I am so annoyed with Jark. A friend of his has a friend who works in publishing as a Junior Junior Junior Editor or something along those lines. She reads manuscripts that have gotten passed the query stage. His friend gave her the prologue of his book, and apparently, she enjoyed it. He is dilly-dallying about typing up the rest. It has been a month and he hasn't started. I understand the overwhelming seeming nature of the undertaking, I've been there. But I don't understand not doing it anyway. He's hit that place where he's decided he'll get to it eventually. That is not a good spot to visit. There is no guarantee that this Jr Jr Jr will like his book, or if she does, that she will be able to convince anyone else to like it. If it was my opportunity, the biggest difficulty would be typing with my hands shaking so much. (From adrenaline, not from palsy or toxic lithium levels. I did experience a couple of minor tremors when I first started taking it, no more though.) I told him about black swans, and about PCs and NPCs, but he refused to read Harry Potter and the Methods of Rationality; there is no helping some people. I will keep badgering though.
Running out of time again. The next letter shouldn't have a limit on it.


Yours,
William Myrl(29)

Friday, October 2, 2015

William Myrl; Letters to No One (28)

Dear No One,


We had our annual "field day". It had its successes and failures. We went to breakfast in the morning as on any other day, and there was much grumbling that because of inclement weather forecasts there would be no picnic at all. That is what the memos suggested. We locked down after breakfast, and at or after nine o'clock the counselor came into the pod to begin giving out and affixing the paper bracelets, like carnival tokens, that signified our superior status. Those without bracelets could not participate. Anyone convicted of a charge within the last year would be barred from participating.

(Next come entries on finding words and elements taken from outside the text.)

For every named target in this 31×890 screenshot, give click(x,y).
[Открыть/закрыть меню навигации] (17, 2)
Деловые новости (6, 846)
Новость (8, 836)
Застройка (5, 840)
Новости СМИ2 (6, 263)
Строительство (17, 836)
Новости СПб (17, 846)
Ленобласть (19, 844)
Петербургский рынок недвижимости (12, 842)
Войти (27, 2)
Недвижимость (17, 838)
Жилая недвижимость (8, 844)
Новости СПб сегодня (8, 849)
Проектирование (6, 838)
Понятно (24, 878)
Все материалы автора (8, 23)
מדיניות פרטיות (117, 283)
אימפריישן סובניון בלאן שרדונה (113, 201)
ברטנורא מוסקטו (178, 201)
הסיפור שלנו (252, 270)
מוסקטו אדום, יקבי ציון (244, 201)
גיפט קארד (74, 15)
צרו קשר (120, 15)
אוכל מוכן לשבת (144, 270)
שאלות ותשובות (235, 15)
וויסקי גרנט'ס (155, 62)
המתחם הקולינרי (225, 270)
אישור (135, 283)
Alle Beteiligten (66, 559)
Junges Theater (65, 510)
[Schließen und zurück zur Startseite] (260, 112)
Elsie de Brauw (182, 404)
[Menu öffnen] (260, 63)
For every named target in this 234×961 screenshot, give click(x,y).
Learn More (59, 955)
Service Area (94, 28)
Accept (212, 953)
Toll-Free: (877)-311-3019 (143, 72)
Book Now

My name was on the no fly list because of a charge I received in May; I was accused of eating a regular tray when I was assigned to common fare meals. That charge had been dropped, not that anyone told me this, but I had request forms confirming it saved up for exactly this eventuality. I did get my strip of green wrist paper, if an hour after everyone else.

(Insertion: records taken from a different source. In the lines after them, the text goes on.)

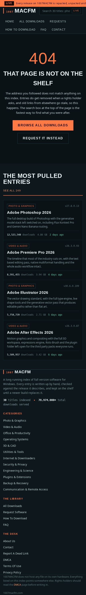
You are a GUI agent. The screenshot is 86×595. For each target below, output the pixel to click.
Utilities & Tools (13, 452)
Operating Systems (15, 439)
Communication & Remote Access (25, 489)
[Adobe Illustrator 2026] (43, 300)
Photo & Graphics (14, 420)
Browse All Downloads (43, 125)
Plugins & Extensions (17, 477)
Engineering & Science (18, 470)
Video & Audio (12, 427)
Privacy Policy (12, 572)
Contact (59, 29)
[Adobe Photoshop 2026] (43, 220)
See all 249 (12, 190)
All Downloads (32, 21)
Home (9, 21)
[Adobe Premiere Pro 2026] (43, 260)
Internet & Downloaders (19, 458)
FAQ (44, 29)
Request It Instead (43, 138)
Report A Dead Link (15, 553)
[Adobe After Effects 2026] (43, 340)
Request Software (15, 512)
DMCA (7, 560)
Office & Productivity (16, 433)
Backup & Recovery (15, 483)
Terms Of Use (12, 566)
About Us (9, 541)
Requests (58, 21)
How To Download (20, 29)
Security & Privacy (15, 464)
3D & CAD (9, 445)
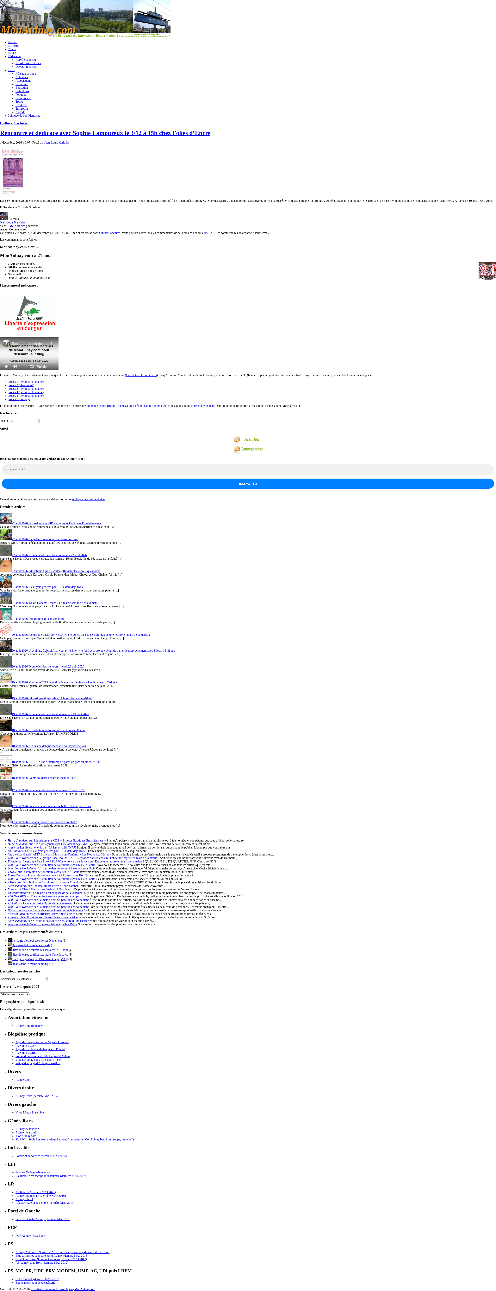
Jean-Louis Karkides (28, 63)
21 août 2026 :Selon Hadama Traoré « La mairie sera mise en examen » (55, 602)
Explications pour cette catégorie (35, 1282)
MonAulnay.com (26, 1136)
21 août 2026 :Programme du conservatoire (38, 618)
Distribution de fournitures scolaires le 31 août (40, 950)
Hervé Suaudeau (26, 59)
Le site (12, 52)
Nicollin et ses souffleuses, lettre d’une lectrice (40, 954)
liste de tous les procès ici (141, 375)
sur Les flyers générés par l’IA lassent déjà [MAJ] (49, 844)
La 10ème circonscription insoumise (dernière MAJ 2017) (51, 1176)
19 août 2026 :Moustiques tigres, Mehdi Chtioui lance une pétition (52, 698)
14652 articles (16, 226)
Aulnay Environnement (30, 1025)
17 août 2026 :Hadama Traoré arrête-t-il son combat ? (44, 822)
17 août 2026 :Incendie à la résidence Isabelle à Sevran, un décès (51, 806)
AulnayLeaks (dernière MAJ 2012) (37, 1096)
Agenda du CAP (26, 1045)
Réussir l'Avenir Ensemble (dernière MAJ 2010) (45, 1202)
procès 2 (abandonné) (21, 385)
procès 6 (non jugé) (19, 399)
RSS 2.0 (209, 233)
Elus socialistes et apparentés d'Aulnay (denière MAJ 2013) (52, 1255)
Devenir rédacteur (26, 66)
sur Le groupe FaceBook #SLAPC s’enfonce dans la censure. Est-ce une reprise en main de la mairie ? (83, 858)
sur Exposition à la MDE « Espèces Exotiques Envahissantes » (57, 840)
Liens (11, 70)
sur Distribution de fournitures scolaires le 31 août (51, 865)
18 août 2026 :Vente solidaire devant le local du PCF (44, 777)
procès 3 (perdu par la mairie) (26, 388)
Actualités (22, 77)
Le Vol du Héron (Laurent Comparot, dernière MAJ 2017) (51, 1259)
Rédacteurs (14, 56)
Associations (23, 80)
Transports (22, 108)
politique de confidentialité (88, 499)
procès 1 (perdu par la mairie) (26, 381)
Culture (6, 123)
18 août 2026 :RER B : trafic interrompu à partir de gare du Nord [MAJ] (56, 762)
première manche (204, 405)
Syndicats (21, 105)
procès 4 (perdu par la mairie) (26, 392)
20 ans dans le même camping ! (31, 963)
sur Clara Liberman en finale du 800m (36, 889)
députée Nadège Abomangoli (33, 1172)
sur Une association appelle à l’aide (42, 924)
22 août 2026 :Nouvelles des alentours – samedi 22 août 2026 (49, 555)
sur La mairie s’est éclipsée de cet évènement (45, 892)
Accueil (12, 42)
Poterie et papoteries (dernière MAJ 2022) (41, 1156)
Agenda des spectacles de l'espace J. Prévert (42, 1042)
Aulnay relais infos (27, 1132)
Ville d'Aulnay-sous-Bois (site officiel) (39, 1059)
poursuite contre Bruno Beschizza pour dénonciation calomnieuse (127, 405)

The picnic itself consists of everyone going outside and being rationed hot dogs and hamburgers. It's the best food we receive all year, even if they did give us stale white bread instead of buns. It is also the annual opportunity for the inmate bands to perform for the population. As we haven't had a rec supervisor for a few months, they hadn't been allowed to practice. You could tell. Live music was a novelty, though, and given the eternal absence of my music player it was a nice change.


It was dreary and wet throughout, and we were locked down until twelve thirty, herded back in at around two. We went back outside at three thirty, returned inside at five o'clock. It was about as much outside time as a normal day, but with more being locked in our cells in between. Still, the hamburger meat was real meat, and that's just madness.


They didn't want to let me out in the evening either, because the wristband system was not sufficient security to protect the hamburgers from the bad kids, I had to get the sergeant to clear me again so I could participate.They had a printout in the booth with pictures of all the people on the blacklist.


I'm a tad sick, just a tad. And the other day I had another psych visit. There was a girl who clapped, involuntarily, like a baby seal, when I read one of my shorter poems. Gratifying. She had a french name I could never spell.

I'm down to my last minute of kiosk time, so I will have to say goodbye.